The Death of the Text Spec
Why HTML is replacing Markdown in the age of AI agents
The era of the thousand-line Markdown file is ending. For years, Markdown has been the standard for technical documentation and planning because it is easy for both humans and machines to parse. But as AI agents like Claude Code begin to handle more complex, multi-stage engineering tasks, Markdown is proving to be too flat. It lacks the density and interactivity required to manage the sheer volume of information an agent generates. When a plan spans thousands of lines of text, a human engineer stops reading and starts skimming. This is where the connection breaks. The engineer loses sight of the logic, and the agent drifts from the intended goal.
The HTML Advantage
Anthropic engineers are finding a better way: HTML. By using HTML as the primary format for planning and communication, they are turning static specs into living artifacts. HTML allows for scrollable sections, visual mockups, and interactive elements that make information much easier to digest. Instead of a wall of text, an engineer receives a dashboard. This isn't just about aesthetics; it is about information density. HTML allows an agent to present a plan that includes code snippets, visual representations of a UI, and data tables in a way that a human can actually engage with. It makes the planning phase a visual experience rather than a reading chore.
99% of your AI-generated tokens should go to planning and interfaces, not production code.
This shift represents a massive reallocation of compute. In the old model, we used tokens to write the final code. In the new model, the vast majority of tokens are spent on the 'meta-work': the dashboards, the custom interfaces, and the interactive plans that ensure the human stays in the loop. We are building 'micro-software' on top of our main software. If a specific part of a plan is too complex to read, the engineer can ask the agent to build a throwaway UI just to edit that one section. This tool exists for ten minutes, solves the problem, and is then discarded. It is a highly efficient way to manage complexity without being constrained by rigid templates.

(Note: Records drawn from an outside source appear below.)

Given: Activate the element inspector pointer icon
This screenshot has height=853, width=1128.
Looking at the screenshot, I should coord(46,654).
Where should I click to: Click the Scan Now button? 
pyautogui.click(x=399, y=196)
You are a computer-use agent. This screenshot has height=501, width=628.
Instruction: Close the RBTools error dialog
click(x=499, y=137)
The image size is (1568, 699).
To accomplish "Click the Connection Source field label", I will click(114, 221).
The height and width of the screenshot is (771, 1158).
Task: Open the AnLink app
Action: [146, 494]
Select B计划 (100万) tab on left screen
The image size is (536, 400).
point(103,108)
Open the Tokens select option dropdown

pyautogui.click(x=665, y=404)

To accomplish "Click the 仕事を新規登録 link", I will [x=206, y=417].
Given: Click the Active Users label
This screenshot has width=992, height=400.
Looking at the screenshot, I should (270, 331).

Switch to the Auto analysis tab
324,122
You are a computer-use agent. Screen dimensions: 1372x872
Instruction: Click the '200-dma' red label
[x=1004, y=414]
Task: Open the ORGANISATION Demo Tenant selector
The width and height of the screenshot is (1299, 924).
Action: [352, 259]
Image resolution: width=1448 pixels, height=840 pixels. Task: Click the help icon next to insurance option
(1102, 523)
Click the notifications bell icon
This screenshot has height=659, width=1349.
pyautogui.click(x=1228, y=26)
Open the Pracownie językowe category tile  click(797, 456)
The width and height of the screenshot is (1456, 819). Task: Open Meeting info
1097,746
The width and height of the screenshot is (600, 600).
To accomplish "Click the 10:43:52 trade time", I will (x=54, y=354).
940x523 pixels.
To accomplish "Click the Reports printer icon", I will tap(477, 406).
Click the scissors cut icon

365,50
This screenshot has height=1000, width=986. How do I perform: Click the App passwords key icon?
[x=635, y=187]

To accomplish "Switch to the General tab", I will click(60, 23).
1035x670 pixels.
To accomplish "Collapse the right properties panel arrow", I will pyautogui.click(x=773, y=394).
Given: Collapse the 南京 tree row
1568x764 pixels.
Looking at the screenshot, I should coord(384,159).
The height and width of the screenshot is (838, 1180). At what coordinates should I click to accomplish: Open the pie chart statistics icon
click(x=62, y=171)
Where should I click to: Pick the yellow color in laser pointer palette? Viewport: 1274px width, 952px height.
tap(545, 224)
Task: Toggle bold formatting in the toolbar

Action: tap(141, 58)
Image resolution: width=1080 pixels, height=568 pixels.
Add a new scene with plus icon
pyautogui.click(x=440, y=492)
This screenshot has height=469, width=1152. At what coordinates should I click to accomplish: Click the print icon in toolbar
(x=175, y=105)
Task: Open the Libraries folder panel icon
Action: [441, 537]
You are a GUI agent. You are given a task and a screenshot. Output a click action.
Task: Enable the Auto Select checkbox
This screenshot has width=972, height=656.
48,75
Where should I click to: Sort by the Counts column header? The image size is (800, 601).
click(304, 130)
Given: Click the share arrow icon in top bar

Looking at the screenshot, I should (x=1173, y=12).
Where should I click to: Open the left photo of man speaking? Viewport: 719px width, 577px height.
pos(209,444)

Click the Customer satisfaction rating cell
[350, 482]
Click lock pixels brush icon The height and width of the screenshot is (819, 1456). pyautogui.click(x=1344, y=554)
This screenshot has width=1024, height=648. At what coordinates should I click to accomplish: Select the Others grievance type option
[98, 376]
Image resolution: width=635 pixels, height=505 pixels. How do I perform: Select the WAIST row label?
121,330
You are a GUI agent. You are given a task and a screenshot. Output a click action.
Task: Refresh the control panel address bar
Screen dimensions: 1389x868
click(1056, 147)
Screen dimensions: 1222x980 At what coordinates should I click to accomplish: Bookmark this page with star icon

- Brainstorming via visual mockups rather than text lists
- Using interactive HTML tables to edit complex data rules
- Maintaining living design systems that travel within the repo
- Generating status updates that are actually readable by managers
The goal is to make the work legible enough that you actually want to participate in it. When the interface is rich, the human remains a director rather than a mere spectator. This is the future of the developer experience: moving away from the terminal and toward a high-fidelity command centre where the agent does the typing, but the human manages the vision through interactive, visual feedback loops.
Rich, interactive interfaces are more effective than plain text for managing the complexity of AI-driven workflows.